## [Texte à lire]
-*-
Faire passer aujourd’hui les membres du Parti Togolais du Progrès (PTP) pour des “ progressistes ” relève d’une escroquerie intellectuelle indigne d’un professeur d’Université togolais. C’est une manière indirecte de charger injustement ceux qui se sont battus pour l’indépendance du pays et de salir leur mémoire, tout comme les auteurs du coup d’Etat du 13 janvier 1963 n’ont pas cessé de le faire jusqu’aujourd’hui. Il est scandaleux de prendre pour des progressistes des hommes et des organisations politiques qui ont cherché à maintenir leur pays sous domination étrangère, à plus forte raison sous le joug colonial.

LTG : Avez-vous un hommage particulier à faire à l’un des glorieux combattants de l’indépendance togolaise ?

E. GU-KONU : La lutte anticoloniale ou la lutte pour l’indépendance n’a pas été une partie de plaisir. Pas plus au Togo que partout où une population est soumise à un régime colonial d’oppression et d’exploitation.
-*-
## [Consigne]
Reproduisez fidèlement le passage du texte à lire qui commence par « E. GU-KONU : La » et se poursuit jusqu'à « d’oppression et d’exploitation. ».

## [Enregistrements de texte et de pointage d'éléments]
-*-
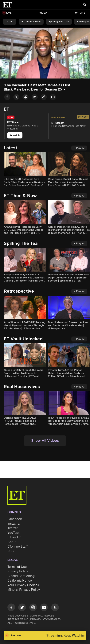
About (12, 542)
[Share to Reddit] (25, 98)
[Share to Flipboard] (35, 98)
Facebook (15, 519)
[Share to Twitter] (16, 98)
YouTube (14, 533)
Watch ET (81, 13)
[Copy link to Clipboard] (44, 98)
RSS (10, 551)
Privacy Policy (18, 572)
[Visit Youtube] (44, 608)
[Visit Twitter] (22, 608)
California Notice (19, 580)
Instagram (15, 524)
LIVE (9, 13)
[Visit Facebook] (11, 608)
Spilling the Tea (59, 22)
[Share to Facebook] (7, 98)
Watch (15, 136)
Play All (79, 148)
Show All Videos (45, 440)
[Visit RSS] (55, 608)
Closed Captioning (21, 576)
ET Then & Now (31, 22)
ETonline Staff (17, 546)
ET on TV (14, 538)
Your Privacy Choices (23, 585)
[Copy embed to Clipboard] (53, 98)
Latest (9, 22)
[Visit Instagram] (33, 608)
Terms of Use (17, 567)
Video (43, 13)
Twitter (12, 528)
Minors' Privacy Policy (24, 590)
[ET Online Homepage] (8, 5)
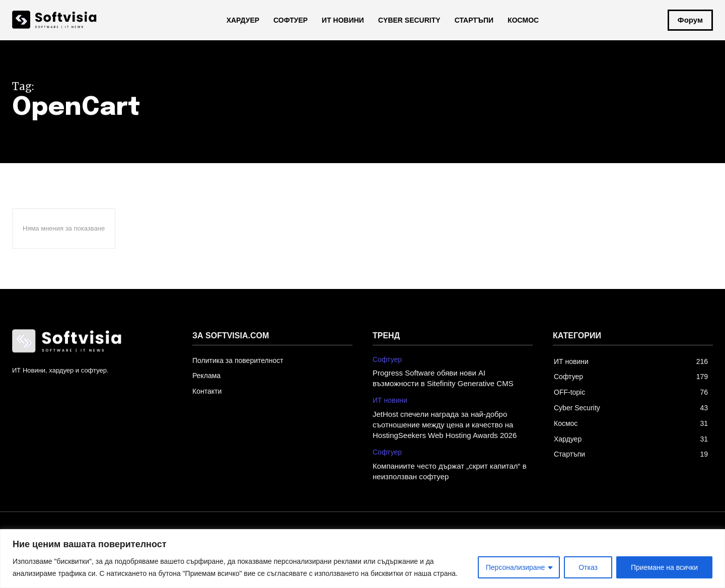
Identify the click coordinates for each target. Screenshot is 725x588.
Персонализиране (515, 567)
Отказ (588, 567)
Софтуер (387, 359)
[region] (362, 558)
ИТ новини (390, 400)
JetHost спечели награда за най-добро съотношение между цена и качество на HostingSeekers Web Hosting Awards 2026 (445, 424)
-*-
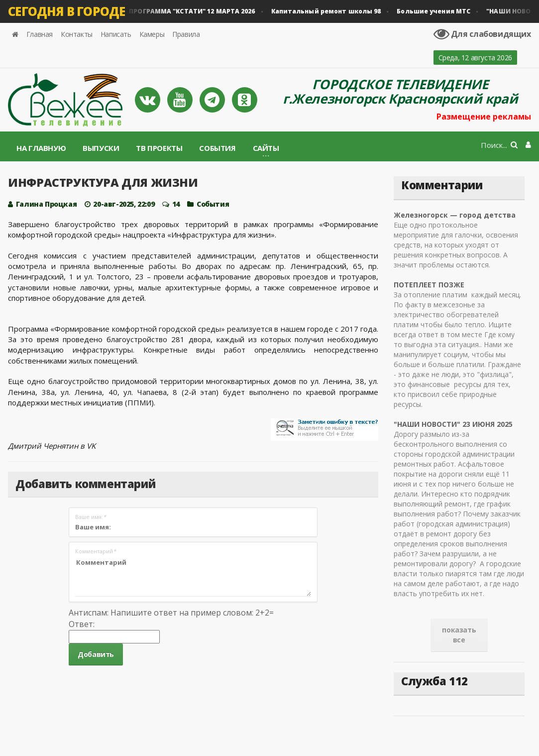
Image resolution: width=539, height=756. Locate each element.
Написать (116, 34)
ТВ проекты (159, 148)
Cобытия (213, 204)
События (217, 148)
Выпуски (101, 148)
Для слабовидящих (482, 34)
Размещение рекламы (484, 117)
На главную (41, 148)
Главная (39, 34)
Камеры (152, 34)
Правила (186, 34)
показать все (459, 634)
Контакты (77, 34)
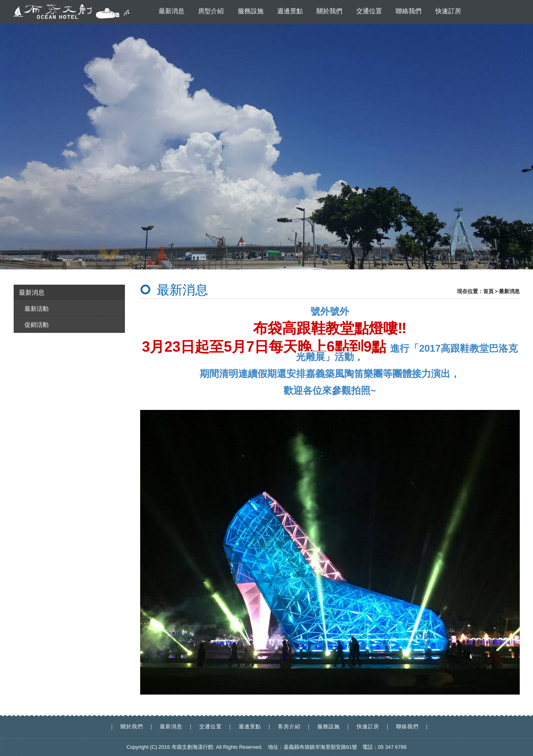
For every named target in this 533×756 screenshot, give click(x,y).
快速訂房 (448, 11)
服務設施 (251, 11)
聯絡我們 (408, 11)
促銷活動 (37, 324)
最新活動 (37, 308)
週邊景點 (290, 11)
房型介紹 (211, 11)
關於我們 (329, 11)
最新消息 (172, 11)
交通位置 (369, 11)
-*-
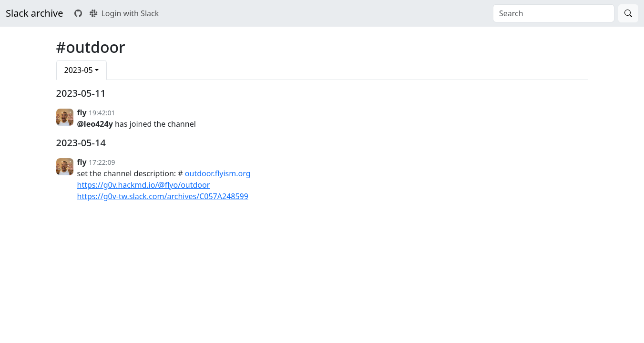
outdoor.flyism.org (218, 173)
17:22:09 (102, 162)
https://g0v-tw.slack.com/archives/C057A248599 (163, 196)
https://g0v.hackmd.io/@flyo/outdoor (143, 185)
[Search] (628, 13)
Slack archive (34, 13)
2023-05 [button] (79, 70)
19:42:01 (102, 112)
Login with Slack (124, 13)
-*-
## [Résultat attendu]
E. GU-KONU : La lutte anticoloniale ou la lutte pour l’indépendance n’a pas été une partie de plaisir. Pas plus au Togo que partout où une population est soumise à un régime colonial d’oppression et d’exploitation.